Actually, I think that was Rene Descartes.
A drug that causes birth defects is relevant.... how?
Your homework assignment, Appalling but not Surprising, is to read The Spirit of the Laws by Montesquieu
________________________________________________________
Of the Simplicity of Criminal Laws in different Governments
In republican governments, men are all equal;
equal they are also in despotic governments:
in the former, because they are everything;
in the latter, because they are nothing.
THE SPIRIT OF LAWS Book VI By Charles de Secondat, Baron de Montesquieu
________________________________________________________
Then show us exactly where government gets its authority to tell the People what they can possess or ingest.
In California the law was changed.>>>
In Washington the law wasn't changed. Washington trumps California. If you want California to trump Washington... well, *your* homework assignment is to GOOGLE "Gettysburg". Then "Sherman."
Geez. What exactly do you think "to coin a phrase" means? Take a deep breath, junior. The Republic is not in danger just because your representatives think smoking pot is a detriment to the general welfare.
I am humbled by my paltry 124.
(grin)
When you fixed the quote, you should also have fixed the attribution to Descartes.
Geez. What exactly do you think "to coin a phrase" means? Take a deep breath, junior. The Republic is not in danger just because your representatives think smoking pot is a detriment to the general welfare.
Marijuana does not seem to impair the ability to drive a car.

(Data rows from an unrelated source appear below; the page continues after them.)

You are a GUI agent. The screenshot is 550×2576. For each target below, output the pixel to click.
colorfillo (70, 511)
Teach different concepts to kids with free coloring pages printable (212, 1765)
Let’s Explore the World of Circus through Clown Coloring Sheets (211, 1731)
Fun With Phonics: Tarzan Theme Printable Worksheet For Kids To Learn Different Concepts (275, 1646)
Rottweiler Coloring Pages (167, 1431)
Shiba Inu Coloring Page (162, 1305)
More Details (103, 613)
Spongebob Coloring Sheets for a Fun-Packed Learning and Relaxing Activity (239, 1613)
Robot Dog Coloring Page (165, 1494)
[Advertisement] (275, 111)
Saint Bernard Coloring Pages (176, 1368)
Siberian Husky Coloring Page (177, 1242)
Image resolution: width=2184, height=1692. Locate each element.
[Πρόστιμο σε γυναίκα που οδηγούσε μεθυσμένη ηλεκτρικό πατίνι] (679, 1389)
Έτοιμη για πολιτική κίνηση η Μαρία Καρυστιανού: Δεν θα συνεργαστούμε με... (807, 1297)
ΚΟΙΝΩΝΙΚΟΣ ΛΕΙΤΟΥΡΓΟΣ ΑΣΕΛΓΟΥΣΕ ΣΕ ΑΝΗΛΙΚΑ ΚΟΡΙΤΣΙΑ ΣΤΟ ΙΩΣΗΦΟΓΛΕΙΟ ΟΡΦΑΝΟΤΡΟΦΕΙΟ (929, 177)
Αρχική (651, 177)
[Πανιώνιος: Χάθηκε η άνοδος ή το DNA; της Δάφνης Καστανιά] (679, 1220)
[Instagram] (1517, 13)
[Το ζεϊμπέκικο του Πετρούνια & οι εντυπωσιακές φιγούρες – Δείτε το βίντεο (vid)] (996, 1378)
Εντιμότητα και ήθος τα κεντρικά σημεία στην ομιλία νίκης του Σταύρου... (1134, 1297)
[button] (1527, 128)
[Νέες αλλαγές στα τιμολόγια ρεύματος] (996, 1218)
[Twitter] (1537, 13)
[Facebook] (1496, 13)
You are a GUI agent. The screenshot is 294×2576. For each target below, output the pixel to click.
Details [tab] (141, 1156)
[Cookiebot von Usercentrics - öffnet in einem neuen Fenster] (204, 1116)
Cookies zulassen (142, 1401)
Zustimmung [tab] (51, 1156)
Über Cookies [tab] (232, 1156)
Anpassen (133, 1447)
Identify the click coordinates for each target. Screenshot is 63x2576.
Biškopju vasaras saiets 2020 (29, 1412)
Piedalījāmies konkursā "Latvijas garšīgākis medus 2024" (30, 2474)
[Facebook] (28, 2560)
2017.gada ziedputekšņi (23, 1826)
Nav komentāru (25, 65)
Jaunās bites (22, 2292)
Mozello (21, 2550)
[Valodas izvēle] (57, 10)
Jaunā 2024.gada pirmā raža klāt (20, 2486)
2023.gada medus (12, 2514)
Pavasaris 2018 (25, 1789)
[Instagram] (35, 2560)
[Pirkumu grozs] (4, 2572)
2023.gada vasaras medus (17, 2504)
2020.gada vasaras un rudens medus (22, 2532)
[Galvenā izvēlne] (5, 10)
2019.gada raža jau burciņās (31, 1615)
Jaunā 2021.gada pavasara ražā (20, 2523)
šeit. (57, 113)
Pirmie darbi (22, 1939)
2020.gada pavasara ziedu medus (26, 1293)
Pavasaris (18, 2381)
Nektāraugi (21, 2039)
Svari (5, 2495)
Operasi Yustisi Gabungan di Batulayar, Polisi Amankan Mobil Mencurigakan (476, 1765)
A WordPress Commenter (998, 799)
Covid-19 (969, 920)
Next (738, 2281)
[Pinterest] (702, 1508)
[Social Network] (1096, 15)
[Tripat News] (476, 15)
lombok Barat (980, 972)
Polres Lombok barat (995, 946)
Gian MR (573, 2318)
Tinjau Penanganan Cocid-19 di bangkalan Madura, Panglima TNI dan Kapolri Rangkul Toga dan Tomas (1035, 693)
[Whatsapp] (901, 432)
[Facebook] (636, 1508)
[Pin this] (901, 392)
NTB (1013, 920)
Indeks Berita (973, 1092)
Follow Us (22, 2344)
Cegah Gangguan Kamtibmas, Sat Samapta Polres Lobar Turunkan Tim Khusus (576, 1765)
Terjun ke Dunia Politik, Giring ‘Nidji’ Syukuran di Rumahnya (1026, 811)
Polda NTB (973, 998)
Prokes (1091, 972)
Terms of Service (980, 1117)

A drug that causes birth defects is relevant.... how?>>>
If the FDA had done its homework and banned it before it hit America, I daresay the babies' rights would have been better protected.
Government protects people from bad drugs. That's one of its jobs.
...(snicker)...
I'm so jealous. /scathing sarcasm
Cannabis does not kill, only those who are attracted to its artificially high prices cause by illegality. Any person can grow cannabis anywhere by and for themselves.
I think you have bought wholesale inaccurate conditioning offered to you by those whose interests are not in favor of your liberty and economic good. I don't see many facts and much reasoning in your statement. Just reaction.
It's Interstate Commerce. The founding fathers put that in the Constitution so that the government could have nearly unlimited power when needed.
That same "Washington" law trumps on abortion too, so your point is?
Some of us Republicans believe that Federal law has overstepped its constitutional bounds.
You're anecdotes prove nothing. Perhaps they are simply evidence that you aren't the only idiot among your classmates. That is to say that the accidents could have happened with or without drug usage--thousands of similar accidents happen daily to perfectly sober individuals.